Note to recruiters

Note to recruiters: We are quite aware that recruiters, interviewers, VCs and other professionals generally perform a Google Search before they interview someone, take a pitch from someone, et cetera. Please keep in mind that not everything put on the Internet must align directly to one's future career and/or one's future product portfolio. Sometimes, people do put things on the Internet just because. Just because. It may be out of their personal interests, which may have nothing to do with their professional interests. Or it may be for some other reason. Recruiters seem to have this wrong-headed notion that if somebody is not signalling their interests in a certain area online, then that means that they are not interested in that area at all. It is worth pointing out that economics pretty much underlies the areas of marketing, strategy, operations and finance. And this blog is about economics. With metta, let us. by all means, be reflective about this whole business of business. Also, see our post on "The Multi-faceted Identity Problem".

Tuesday, July 31, 2012

Reversing the Decline in Big Ideas

Max Marmer in the HBR blog on why Silicon Valley has "got shallow":

Many venture capitalists are up in the arms because their returns are down, their funds are drying up, and there appear to be a declining number of entrepreneurs pursuing big ideas.
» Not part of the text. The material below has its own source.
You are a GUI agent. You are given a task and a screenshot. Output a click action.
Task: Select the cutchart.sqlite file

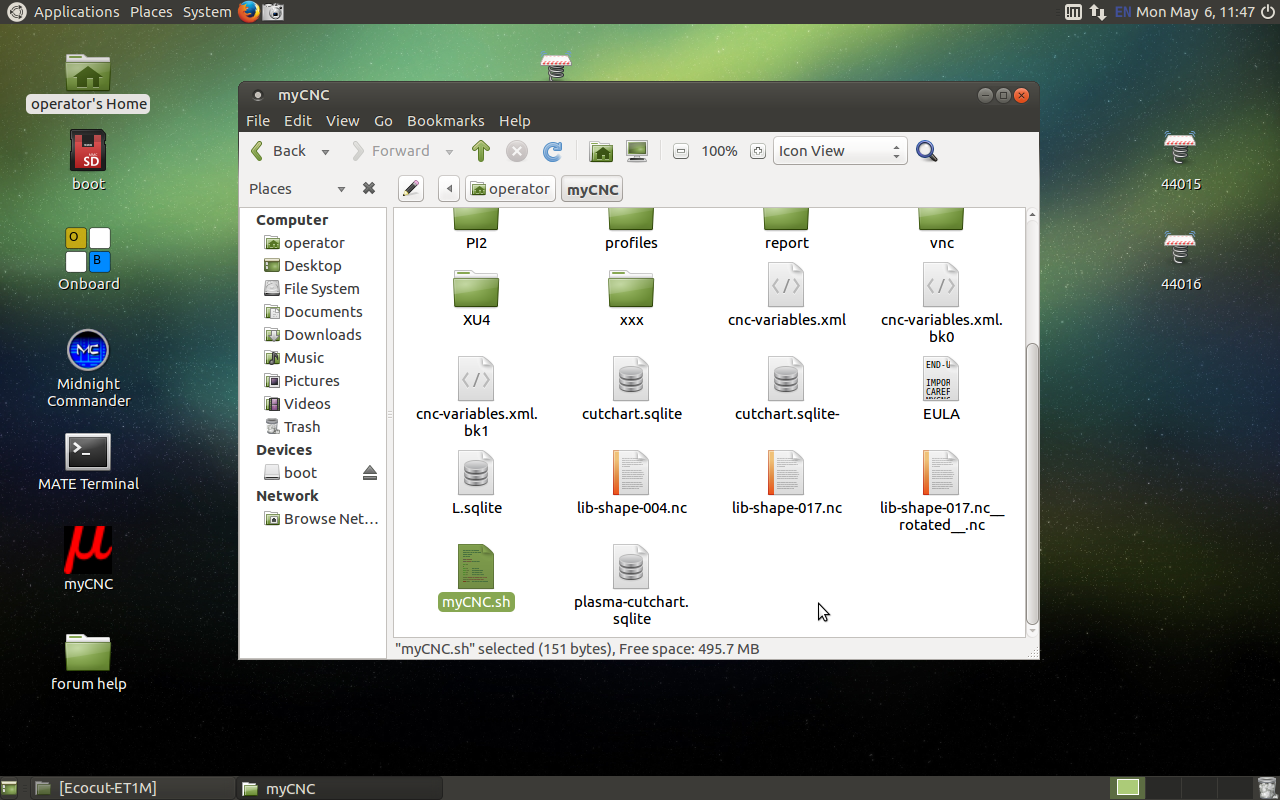pyautogui.click(x=631, y=390)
They've turned to blaming angel investors for encouraging "an entire generation of entrepreneurs [to build] dipshit companies and hoping that they sell to Google for $25 million." They say, "this 'think small' attitude is driving entrepreneurs who may otherwise build the next Google or Microsoft to create something much less interesting instead." And this has implications for the whole ecosystem because, "then everyone loses. No IPO. No 20,000 tech jobs. No new buyer out there for the startups that don't quite make it."

Unfortunately, venture capitalists have mixed up their causality. Angel Investors are not the reason more entrepreneurs are thinking small. More entrepreneurs are thinking small, because the costs to starting a company have fallen so dramatically that there is now a whole new class of entrepreneurs creating companies. The founders starting "dipshit companies" are not the same types of founders who would be starting the next billion dollar companies.

These founders don't want to change to world. They just want to make enough money to provide for their family, buy a car, or earn their freedom. These people are the information economy's mom and pop business owners, just more technologically leveraged and profitable than their brick & mortar predecessors. Instead of starting restaurants and hairdressers they build coupon apps that are used by thousands of restaurants and hairdressers.